▶ [DATA SUPPLIED]:

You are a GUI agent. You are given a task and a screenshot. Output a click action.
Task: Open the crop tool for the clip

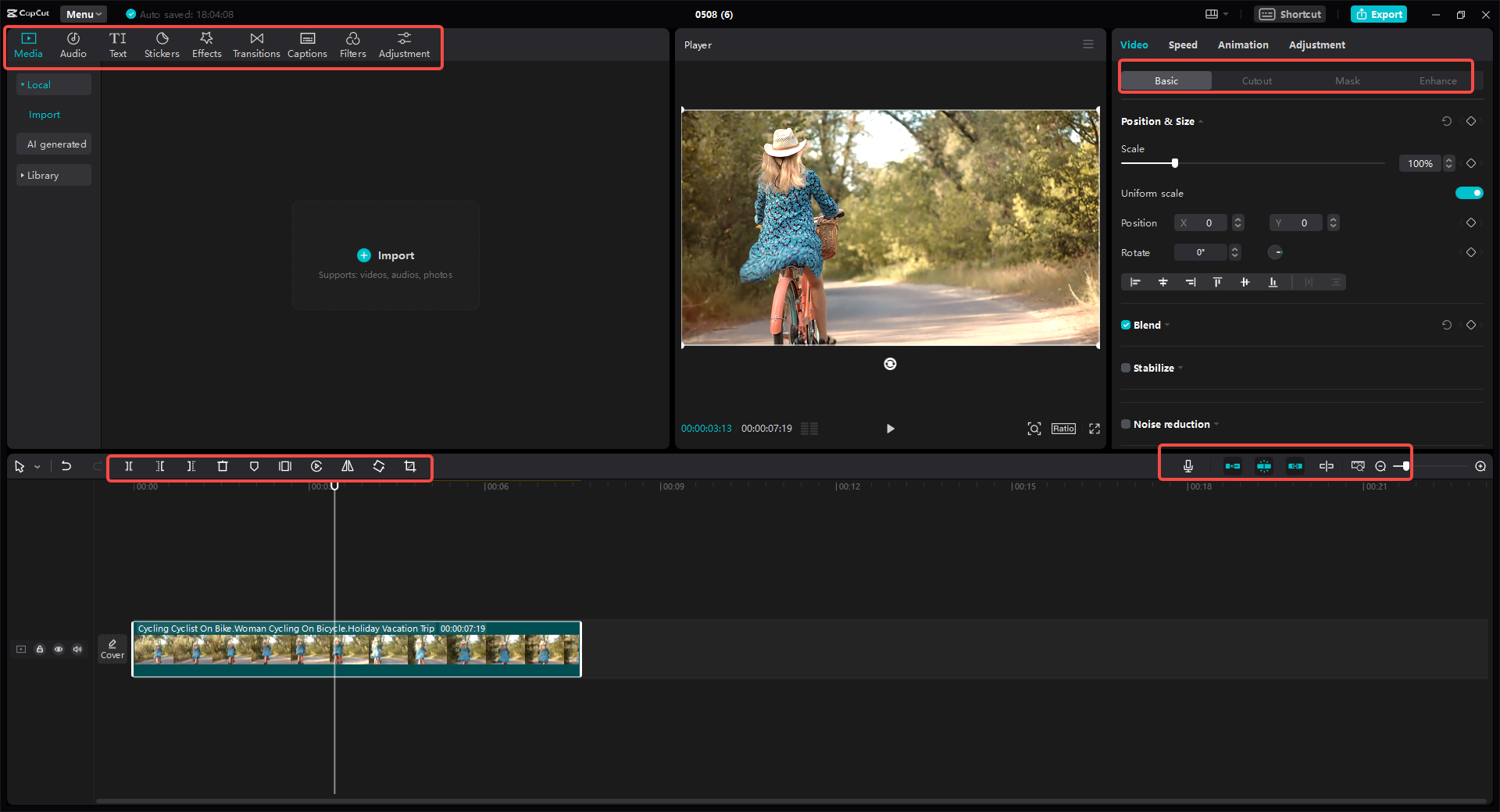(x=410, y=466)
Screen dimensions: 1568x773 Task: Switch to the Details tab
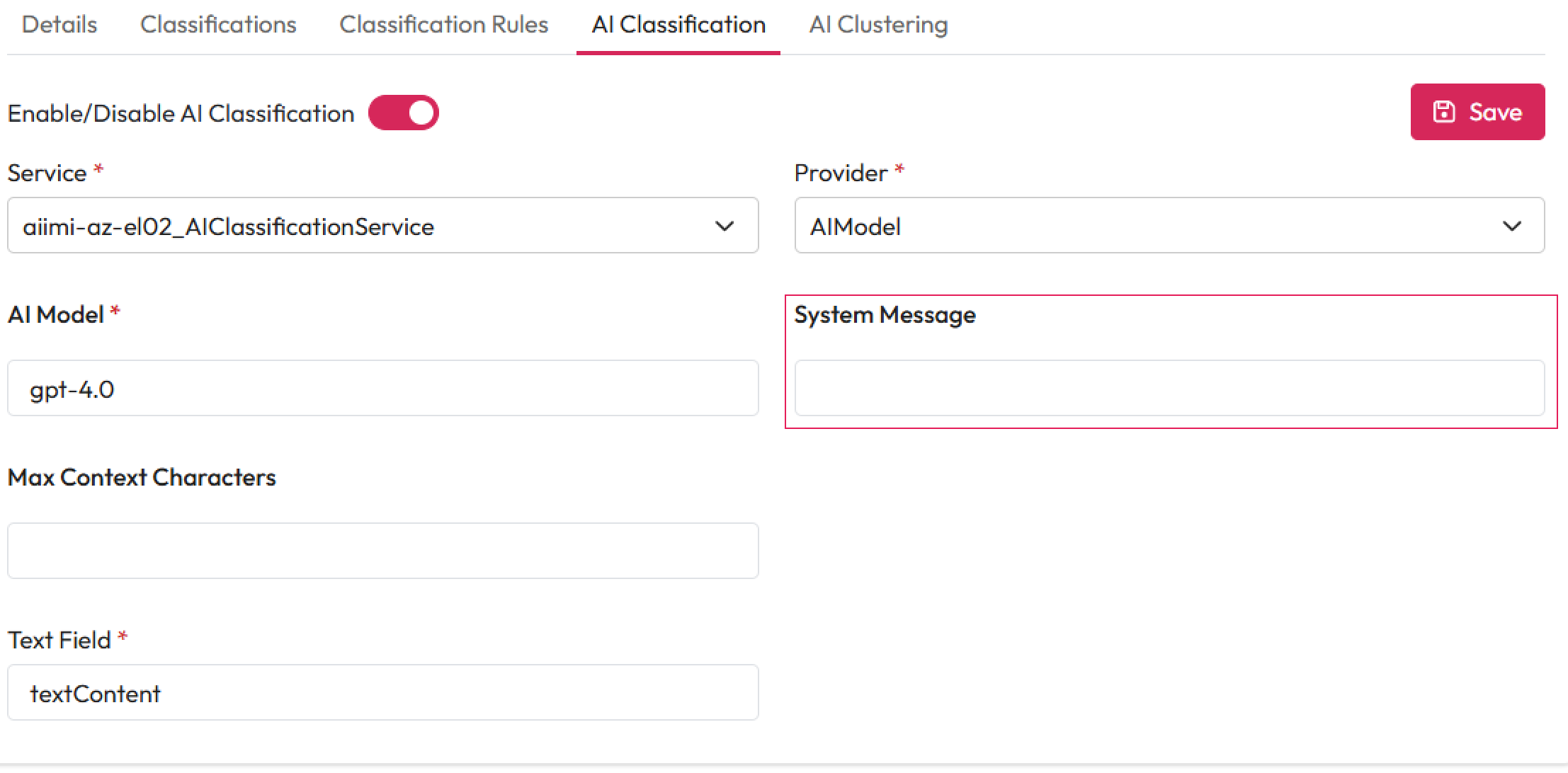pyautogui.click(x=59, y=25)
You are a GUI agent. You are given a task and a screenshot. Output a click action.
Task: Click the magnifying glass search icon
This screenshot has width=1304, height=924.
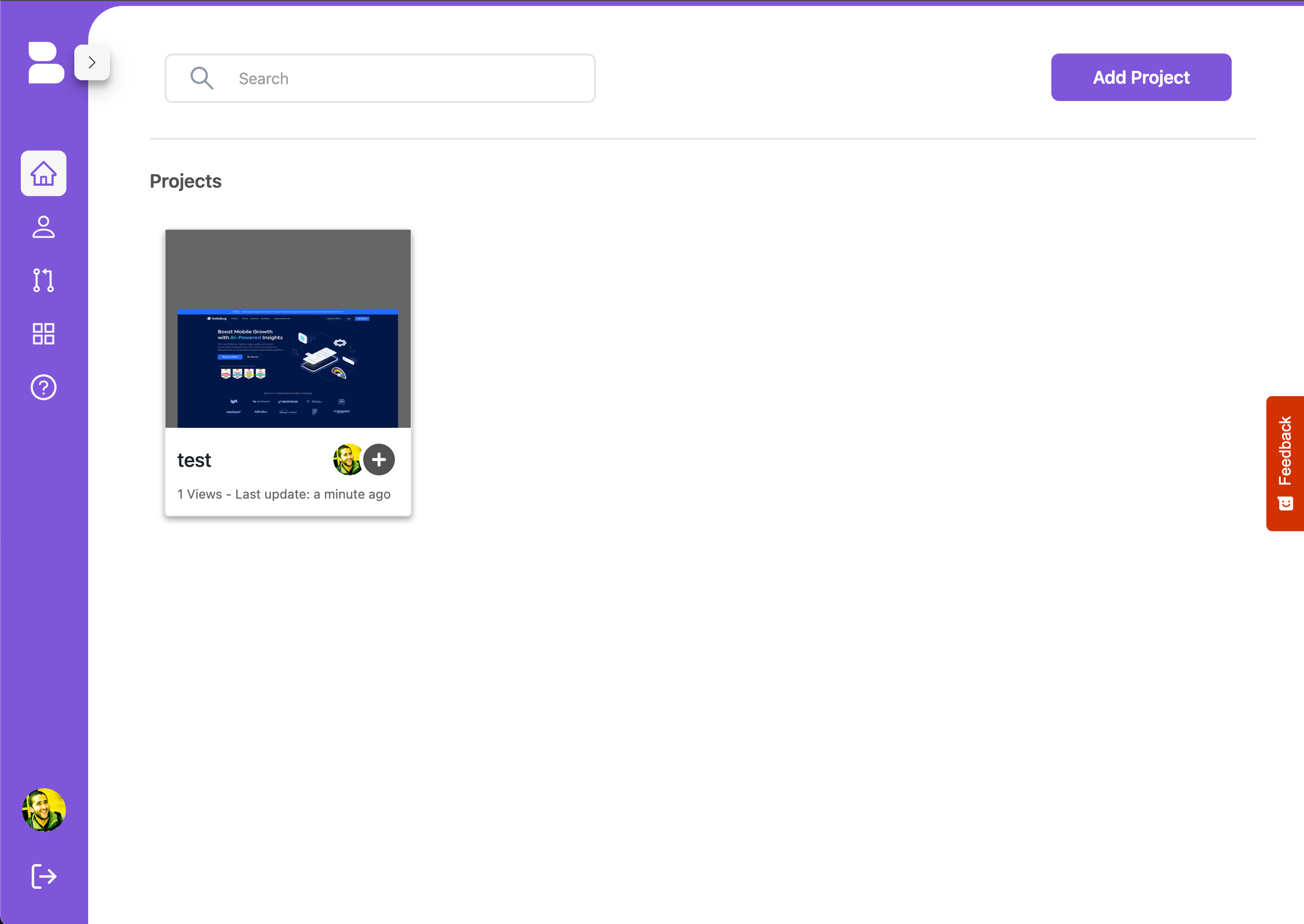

▶ [TASK OBJECTIVE]: All of the material above is to be retyped exactly, with no pictures included.

▶ [RESPONSE AREA]:
You are a GUI agent. You are given a task and a screenshot. Output a click action.
Task: Open the crop tool for the clip

(x=410, y=466)
Screen dimensions: 1568x773 Task: Switch to the Details tab
pyautogui.click(x=59, y=25)
You are a GUI agent. You are given a task and a screenshot. Output a click action.
Task: Click the magnifying glass search icon
This screenshot has width=1304, height=924.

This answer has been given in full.